● **Saved data entries**

******

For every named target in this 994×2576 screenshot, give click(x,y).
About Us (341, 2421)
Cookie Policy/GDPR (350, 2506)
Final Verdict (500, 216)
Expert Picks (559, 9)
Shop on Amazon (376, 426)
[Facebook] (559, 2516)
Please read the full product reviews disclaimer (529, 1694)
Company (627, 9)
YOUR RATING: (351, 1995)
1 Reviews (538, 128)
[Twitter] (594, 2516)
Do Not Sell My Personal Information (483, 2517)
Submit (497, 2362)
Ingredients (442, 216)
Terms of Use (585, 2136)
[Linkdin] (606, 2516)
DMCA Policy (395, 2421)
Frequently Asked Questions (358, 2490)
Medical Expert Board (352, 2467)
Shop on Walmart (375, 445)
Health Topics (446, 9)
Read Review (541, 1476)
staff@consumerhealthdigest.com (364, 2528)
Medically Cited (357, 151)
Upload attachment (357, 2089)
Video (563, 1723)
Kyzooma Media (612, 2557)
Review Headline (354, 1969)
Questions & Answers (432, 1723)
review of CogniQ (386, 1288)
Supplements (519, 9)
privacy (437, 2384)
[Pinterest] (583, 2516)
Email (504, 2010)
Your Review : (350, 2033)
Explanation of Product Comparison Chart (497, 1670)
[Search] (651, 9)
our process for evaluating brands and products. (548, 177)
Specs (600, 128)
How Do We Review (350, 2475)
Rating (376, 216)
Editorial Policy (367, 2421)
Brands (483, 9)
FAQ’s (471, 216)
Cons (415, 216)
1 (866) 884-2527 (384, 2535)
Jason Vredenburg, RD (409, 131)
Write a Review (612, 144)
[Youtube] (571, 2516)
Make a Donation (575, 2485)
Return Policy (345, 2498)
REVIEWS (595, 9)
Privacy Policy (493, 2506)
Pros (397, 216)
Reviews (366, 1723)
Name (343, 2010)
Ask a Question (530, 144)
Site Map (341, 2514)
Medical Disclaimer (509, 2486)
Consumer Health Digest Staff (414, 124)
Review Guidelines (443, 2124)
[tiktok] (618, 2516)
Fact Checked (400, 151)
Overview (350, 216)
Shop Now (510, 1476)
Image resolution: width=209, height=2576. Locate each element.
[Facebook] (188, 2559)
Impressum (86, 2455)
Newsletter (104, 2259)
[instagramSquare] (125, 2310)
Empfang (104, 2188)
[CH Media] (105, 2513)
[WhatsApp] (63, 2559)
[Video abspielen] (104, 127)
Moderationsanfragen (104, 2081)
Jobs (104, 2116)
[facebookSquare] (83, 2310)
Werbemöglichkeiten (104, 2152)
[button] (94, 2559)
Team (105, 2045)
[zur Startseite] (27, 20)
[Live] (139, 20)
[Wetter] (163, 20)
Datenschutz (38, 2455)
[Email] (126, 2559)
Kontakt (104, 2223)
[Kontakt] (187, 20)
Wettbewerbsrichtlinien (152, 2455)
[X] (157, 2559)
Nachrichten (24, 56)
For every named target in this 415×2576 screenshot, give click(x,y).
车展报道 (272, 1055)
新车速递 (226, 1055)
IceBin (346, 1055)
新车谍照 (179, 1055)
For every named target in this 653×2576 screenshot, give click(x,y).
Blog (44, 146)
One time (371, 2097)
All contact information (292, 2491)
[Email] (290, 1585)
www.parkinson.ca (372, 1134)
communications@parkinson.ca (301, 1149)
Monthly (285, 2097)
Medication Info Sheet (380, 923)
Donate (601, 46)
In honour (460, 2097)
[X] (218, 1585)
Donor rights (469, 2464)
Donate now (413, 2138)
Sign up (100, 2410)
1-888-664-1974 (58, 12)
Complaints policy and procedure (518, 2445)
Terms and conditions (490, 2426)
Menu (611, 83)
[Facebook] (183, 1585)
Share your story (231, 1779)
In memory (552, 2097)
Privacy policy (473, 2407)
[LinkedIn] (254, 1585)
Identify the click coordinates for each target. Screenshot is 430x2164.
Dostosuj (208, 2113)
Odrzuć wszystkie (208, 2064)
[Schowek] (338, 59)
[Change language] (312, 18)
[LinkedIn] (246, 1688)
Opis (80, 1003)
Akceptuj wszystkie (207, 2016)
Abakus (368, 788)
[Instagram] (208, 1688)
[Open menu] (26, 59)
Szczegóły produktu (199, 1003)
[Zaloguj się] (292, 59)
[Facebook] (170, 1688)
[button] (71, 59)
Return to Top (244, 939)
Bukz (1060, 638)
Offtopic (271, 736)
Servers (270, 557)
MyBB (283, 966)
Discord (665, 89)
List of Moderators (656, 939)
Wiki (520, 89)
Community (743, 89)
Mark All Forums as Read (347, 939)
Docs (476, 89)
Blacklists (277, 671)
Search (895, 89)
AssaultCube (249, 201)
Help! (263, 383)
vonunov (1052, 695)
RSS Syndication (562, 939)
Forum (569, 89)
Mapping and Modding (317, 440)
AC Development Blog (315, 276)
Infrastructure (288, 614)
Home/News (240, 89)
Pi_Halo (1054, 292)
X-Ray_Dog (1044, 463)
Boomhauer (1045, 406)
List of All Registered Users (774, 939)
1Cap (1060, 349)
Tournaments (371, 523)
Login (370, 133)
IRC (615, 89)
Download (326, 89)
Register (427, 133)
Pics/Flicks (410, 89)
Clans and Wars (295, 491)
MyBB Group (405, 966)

******

● **Task goal**
From the records above, copy out the line with "Upload attachment (357, 2089)", the line with "Rating (376, 216)", and every line between them, word for word.

● **Result**
Upload attachment (357, 2089)
Video (563, 1723)
Kyzooma Media (612, 2557)
Review Headline (354, 1969)
Questions & Answers (432, 1723)
review of CogniQ (386, 1288)
Supplements (519, 9)
privacy (437, 2384)
[Pinterest] (583, 2516)
Email (504, 2010)
Your Review : (350, 2033)
Explanation of Product Comparison Chart (497, 1670)
[Search] (651, 9)
our process for evaluating brands and products. (548, 177)
Specs (600, 128)
How Do We Review (350, 2475)
Rating (376, 216)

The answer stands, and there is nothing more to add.